These are chat archives for atomix/atomix

14th
Mar 2016
Jordan Halterman
@kuujo
Mar 14 2016 02:00
weird… I just realized Copycat rc3 never made it to Maven Central. :-( Going to be pushing another release tonight
it was, like, the middle of the night when I did that. Maybe I pressed drop instead of release :-P
Jordan Halterman
@kuujo
Mar 14 2016 02:52
k I just released Copycat rc4 now :-) Hopefully that one makes it
Richard Pijnenburg
@electrical
Mar 14 2016 18:01
@kuujo did something break in atomix-rc3?
Caused by: java.lang.NullPointerException: members cannot be null
    at io.atomix.catalyst.util.Assert.notNull(Assert.java:60)
    at io.atomix.copycat.server.storage.system.Configuration.<init>(Configuration.java:42)
    at io.atomix.copycat.server.storage.system.MetaStore.loadConfiguration(MetaStore.java:138)
    at io.atomix.copycat.server.state.ClusterState.<init>(ClusterState.java:71)
    at io.atomix.copycat.server.state.ServerContext.<init>(ServerContext.java:102)
    at io.atomix.copycat.server.CopycatServer$Builder.build(CopycatServer.java:971)
    at io.atomix.AtomixReplica$Builder.buildServer(AtomixReplica.java:901)
    at io.atomix.AtomixReplica$Builder.build(AtomixReplica.java:937)

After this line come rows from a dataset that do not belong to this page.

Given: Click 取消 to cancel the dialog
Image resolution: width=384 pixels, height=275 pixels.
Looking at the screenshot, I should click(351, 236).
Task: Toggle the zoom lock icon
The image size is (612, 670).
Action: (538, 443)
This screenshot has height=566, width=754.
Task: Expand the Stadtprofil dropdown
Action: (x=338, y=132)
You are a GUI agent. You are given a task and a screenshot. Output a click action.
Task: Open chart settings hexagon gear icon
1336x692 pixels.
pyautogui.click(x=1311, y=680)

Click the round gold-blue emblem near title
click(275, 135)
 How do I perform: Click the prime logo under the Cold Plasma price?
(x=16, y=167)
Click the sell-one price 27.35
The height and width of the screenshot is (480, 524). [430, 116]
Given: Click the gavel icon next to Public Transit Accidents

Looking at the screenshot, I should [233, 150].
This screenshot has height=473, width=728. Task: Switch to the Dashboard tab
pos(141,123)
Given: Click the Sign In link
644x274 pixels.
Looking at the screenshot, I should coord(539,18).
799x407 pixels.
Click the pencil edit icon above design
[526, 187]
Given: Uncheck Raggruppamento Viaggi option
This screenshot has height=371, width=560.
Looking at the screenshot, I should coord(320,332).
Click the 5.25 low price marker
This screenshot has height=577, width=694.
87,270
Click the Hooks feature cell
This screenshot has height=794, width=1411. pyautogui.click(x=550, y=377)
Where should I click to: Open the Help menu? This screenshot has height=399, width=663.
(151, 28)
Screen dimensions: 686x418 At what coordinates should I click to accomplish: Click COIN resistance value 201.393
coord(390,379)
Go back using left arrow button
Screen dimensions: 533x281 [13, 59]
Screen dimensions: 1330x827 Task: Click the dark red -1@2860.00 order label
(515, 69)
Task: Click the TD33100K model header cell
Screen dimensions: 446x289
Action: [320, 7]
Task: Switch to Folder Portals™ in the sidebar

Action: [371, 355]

worked fine with atomix-rc2
I know @jhalterman changed some things as well. perhaps i missed something that i need to change :-)
Jordan Halterman
@kuujo
Mar 14 2016 18:43
Lemme poke around. Nothing should have changed there...
According to the stack trace, it's trying to load the configuration (List of members) but it's null. Seems like it's reading a meta file from disk.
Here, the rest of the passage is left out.